> **What you are asked to do**
Please rewrite the records as a JSON list of strings, one string per line with blank lines left out, starting with the line that contains "Given: Click the No" and going on through the line that contains "The image size is (871, 452). tap(697, 408)".

++++++++

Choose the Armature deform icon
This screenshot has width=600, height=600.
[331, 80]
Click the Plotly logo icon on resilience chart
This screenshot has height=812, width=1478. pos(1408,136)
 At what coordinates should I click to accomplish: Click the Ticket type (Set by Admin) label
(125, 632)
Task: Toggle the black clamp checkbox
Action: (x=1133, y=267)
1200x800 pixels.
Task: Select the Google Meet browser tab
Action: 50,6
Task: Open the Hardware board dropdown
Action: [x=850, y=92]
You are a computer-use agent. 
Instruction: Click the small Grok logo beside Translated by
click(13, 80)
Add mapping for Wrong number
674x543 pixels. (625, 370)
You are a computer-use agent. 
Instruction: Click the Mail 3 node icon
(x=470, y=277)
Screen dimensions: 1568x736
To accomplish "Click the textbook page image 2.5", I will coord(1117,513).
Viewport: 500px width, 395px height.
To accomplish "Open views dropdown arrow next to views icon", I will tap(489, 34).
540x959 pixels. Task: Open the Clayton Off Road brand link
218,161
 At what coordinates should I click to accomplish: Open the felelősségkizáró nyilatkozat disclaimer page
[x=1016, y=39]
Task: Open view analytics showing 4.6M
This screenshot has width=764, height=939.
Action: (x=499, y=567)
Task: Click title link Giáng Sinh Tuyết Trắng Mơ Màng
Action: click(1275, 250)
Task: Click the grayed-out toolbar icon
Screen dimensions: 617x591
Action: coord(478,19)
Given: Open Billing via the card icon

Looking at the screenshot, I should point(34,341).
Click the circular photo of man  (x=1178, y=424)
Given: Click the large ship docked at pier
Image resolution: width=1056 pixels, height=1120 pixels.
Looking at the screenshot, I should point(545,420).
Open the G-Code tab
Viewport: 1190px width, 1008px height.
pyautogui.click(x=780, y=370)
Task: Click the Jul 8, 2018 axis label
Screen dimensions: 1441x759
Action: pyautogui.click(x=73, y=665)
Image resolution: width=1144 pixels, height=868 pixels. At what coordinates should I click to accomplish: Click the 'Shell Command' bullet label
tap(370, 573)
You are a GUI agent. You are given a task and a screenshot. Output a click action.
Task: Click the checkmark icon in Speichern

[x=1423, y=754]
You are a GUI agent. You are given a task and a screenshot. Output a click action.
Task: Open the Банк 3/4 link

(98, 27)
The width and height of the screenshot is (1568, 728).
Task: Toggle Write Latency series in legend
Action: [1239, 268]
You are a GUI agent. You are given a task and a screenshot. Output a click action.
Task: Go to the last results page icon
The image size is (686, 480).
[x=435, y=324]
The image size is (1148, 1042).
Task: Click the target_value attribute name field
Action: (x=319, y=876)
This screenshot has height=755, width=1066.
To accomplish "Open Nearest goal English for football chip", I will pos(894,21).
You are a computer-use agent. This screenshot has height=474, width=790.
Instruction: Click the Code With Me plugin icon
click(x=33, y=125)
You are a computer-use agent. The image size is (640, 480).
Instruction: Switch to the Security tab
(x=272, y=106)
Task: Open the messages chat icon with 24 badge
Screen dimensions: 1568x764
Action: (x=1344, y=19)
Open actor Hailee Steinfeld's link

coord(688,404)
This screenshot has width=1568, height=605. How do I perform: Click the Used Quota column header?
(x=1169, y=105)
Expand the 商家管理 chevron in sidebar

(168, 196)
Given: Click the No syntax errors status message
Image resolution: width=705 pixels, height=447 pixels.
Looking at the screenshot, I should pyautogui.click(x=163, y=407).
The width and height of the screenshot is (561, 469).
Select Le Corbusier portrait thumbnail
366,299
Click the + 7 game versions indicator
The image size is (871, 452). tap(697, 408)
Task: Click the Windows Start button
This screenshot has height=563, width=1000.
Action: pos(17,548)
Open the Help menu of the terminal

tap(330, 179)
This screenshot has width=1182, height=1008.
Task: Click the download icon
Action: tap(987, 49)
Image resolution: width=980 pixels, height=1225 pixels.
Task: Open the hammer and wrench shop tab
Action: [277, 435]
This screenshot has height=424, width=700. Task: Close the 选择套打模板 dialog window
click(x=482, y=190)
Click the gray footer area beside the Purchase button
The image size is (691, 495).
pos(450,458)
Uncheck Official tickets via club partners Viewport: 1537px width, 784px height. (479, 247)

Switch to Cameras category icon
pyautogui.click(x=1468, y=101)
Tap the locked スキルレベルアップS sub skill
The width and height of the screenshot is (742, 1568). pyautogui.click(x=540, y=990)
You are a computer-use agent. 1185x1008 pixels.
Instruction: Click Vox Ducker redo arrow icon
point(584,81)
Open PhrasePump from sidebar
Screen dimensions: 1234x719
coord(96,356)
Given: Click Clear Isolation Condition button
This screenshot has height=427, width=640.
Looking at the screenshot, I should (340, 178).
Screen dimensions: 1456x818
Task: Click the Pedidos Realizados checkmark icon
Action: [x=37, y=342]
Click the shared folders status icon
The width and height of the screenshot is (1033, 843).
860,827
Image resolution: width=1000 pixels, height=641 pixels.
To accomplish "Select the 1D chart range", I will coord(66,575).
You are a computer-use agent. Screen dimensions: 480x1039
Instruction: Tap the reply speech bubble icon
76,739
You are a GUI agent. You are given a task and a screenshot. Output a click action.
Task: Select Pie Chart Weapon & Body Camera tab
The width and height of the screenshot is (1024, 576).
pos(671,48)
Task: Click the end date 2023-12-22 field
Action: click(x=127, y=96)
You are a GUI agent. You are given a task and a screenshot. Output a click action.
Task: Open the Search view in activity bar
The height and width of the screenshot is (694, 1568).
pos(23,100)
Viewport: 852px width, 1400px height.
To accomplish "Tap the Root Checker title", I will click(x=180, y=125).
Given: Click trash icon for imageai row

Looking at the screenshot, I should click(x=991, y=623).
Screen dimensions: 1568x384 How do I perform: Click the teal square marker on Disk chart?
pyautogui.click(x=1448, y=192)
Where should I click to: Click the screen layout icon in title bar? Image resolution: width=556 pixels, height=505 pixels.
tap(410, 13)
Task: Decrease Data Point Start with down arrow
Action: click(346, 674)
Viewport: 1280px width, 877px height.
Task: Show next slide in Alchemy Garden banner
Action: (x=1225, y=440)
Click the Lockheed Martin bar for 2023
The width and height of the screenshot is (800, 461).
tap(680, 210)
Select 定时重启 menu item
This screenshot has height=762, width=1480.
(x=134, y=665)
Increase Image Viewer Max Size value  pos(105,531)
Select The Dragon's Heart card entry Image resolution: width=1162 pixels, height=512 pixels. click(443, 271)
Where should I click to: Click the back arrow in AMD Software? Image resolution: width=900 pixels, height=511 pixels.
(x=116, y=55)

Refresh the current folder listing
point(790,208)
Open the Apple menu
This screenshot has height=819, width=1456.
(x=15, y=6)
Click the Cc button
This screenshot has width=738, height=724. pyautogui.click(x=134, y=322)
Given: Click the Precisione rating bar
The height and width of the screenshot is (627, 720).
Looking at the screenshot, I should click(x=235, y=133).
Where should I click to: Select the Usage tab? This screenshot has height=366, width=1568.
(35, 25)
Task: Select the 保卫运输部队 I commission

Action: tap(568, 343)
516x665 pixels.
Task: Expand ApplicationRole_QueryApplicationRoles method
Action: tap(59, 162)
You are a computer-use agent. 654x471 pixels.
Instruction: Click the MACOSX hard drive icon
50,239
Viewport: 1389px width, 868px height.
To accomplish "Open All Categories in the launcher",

++++++++

> **Right answer**
[
  "Given: Click the No syntax errors status message",
  "Image resolution: width=705 pixels, height=447 pixels.",
  "Looking at the screenshot, I should pyautogui.click(x=163, y=407).",
  "The width and height of the screenshot is (561, 469).",
  "Select Le Corbusier portrait thumbnail",
  "366,299",
  "Click the + 7 game versions indicator",
  "The image size is (871, 452). tap(697, 408)"
]